• _Prompt_: Going through the entries below, count each line containing the word "flag". Report the number only.

• _Data provided_:
*** Begin section ***
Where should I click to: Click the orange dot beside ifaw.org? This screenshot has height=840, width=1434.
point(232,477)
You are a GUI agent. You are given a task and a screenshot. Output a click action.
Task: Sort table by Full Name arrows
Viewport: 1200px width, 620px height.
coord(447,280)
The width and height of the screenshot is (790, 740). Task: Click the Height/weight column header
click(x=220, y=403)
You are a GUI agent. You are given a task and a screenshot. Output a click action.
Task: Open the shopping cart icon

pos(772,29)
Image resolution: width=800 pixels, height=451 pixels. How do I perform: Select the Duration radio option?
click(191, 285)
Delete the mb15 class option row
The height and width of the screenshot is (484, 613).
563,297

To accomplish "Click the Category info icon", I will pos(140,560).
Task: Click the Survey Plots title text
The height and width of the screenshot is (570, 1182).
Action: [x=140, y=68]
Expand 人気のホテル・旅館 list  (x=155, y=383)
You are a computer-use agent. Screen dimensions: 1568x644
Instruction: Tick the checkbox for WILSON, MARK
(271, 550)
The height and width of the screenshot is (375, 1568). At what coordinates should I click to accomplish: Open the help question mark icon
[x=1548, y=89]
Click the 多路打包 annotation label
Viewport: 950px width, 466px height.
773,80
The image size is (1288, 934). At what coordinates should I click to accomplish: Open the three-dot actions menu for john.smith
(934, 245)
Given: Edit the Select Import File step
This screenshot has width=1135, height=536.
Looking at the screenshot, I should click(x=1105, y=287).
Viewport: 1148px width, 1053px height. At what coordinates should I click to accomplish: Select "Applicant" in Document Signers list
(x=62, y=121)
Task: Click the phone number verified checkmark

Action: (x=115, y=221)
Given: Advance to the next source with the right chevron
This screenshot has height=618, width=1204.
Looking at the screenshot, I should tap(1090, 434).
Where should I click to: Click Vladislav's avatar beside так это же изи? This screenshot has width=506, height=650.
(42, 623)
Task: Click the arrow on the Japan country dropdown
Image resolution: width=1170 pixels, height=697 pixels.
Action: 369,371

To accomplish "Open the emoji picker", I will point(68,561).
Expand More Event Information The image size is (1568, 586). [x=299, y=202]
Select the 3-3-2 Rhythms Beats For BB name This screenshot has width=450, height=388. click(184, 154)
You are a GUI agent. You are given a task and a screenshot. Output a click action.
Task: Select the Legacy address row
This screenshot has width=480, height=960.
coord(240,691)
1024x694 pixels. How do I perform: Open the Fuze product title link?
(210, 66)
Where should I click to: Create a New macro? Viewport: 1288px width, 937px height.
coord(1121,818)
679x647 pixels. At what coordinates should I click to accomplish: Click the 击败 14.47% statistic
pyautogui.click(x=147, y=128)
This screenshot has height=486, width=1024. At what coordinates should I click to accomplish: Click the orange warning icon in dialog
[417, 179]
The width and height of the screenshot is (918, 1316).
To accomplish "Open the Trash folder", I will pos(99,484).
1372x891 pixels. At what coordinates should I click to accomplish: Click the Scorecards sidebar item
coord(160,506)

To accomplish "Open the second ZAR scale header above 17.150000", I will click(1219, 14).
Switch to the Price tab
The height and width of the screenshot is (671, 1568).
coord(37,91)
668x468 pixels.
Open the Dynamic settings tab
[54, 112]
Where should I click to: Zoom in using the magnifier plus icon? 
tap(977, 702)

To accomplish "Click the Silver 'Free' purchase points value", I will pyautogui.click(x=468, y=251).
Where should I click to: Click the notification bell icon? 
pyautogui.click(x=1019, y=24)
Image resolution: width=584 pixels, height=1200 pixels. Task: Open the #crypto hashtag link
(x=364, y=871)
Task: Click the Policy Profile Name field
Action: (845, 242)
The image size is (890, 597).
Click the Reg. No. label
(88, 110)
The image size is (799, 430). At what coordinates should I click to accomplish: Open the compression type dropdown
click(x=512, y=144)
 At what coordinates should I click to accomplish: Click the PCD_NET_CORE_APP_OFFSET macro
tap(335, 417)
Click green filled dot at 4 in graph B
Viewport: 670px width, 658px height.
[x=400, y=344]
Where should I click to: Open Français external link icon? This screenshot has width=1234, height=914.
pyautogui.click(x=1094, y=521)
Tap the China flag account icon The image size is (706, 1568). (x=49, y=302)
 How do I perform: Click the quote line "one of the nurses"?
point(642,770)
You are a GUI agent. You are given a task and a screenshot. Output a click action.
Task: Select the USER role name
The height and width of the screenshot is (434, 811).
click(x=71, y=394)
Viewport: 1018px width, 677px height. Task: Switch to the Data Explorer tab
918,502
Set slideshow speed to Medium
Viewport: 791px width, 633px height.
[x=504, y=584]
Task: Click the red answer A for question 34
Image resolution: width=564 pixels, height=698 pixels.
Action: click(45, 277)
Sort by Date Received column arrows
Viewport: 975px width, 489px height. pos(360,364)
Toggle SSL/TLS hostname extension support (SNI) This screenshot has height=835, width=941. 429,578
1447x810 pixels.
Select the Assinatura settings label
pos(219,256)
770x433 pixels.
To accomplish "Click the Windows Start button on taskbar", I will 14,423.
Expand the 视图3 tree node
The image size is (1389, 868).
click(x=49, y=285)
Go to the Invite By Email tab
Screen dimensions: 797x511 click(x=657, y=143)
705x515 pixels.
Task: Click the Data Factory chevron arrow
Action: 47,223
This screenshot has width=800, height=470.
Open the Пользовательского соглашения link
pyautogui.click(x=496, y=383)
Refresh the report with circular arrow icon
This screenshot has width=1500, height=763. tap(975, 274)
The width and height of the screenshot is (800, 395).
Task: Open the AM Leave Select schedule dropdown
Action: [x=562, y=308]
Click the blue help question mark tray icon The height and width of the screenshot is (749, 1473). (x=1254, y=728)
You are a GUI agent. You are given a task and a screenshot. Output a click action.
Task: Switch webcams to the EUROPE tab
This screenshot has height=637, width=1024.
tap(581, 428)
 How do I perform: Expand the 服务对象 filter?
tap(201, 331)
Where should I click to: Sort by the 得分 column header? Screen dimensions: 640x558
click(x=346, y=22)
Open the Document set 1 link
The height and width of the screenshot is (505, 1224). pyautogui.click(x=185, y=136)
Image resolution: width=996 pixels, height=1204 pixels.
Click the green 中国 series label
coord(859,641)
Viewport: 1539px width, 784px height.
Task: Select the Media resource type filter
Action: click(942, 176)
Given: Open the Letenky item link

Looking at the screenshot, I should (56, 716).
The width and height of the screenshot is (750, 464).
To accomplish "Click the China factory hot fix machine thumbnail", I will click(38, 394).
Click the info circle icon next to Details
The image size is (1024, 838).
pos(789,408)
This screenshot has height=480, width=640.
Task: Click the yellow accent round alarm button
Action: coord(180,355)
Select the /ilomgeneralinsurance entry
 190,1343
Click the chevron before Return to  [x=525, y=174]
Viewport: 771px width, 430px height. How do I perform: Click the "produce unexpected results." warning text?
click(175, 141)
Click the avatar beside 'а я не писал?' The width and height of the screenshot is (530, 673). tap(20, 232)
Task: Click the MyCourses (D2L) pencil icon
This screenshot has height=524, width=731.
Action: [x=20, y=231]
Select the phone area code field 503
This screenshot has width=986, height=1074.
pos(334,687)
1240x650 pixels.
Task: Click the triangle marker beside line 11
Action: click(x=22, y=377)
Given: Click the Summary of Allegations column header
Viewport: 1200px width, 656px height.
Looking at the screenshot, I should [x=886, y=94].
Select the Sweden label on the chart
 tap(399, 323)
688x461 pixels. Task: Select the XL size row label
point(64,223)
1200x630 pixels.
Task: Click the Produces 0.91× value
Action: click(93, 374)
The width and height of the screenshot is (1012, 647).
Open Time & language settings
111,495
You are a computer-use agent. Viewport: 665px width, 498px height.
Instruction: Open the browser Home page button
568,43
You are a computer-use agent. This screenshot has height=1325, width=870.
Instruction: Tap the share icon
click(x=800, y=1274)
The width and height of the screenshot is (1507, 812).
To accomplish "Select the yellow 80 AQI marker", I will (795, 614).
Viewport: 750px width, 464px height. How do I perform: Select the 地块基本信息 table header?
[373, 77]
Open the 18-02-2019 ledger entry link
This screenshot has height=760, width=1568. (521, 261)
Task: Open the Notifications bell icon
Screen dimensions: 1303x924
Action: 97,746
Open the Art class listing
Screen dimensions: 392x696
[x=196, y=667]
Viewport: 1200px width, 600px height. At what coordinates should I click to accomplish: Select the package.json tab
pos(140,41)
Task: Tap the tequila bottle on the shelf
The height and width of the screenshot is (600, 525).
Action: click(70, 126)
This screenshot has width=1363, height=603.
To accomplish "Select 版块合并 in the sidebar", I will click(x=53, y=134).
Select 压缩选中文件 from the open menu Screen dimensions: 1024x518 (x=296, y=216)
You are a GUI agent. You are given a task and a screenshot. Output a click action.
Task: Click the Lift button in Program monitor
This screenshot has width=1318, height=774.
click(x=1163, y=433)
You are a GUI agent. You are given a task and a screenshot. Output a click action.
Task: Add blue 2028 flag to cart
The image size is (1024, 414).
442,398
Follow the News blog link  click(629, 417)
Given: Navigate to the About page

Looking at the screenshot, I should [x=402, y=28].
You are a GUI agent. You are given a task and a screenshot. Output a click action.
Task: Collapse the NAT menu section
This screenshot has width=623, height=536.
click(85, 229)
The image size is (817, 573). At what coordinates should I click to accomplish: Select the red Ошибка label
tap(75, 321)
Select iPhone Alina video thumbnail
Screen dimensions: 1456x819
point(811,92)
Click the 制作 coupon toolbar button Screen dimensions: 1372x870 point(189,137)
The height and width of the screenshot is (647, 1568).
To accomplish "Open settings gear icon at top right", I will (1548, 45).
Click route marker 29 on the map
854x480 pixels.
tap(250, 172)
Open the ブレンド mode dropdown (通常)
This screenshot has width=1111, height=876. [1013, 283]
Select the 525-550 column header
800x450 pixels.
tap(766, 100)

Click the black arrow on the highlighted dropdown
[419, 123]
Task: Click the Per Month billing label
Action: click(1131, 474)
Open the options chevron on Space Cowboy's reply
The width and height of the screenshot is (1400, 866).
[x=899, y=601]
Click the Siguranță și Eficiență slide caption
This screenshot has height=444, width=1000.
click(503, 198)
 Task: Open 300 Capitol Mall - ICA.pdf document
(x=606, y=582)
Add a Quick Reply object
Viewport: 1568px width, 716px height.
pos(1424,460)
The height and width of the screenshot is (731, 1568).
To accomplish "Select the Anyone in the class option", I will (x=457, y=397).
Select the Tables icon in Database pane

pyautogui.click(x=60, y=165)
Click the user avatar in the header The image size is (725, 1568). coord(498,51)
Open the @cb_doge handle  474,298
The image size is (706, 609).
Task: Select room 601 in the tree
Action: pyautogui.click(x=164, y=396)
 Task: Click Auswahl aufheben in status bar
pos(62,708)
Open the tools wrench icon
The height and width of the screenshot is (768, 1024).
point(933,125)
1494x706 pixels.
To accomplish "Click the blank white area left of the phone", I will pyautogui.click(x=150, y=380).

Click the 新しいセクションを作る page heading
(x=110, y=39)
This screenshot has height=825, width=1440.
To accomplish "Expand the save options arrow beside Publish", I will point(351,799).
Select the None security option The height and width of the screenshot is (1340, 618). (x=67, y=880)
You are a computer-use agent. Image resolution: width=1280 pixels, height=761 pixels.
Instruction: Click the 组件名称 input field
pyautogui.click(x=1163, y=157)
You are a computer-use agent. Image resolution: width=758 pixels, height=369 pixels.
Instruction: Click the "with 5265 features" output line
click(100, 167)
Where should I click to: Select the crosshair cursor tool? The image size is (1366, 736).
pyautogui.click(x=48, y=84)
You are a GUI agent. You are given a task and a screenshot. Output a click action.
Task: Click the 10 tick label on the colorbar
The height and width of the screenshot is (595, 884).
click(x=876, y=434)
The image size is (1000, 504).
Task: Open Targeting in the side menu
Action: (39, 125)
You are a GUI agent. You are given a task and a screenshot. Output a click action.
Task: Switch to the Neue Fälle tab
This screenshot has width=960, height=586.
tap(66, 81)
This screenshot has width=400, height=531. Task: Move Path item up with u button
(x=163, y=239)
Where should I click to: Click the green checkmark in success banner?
*** End section ***
• _Response for this exercise_: 2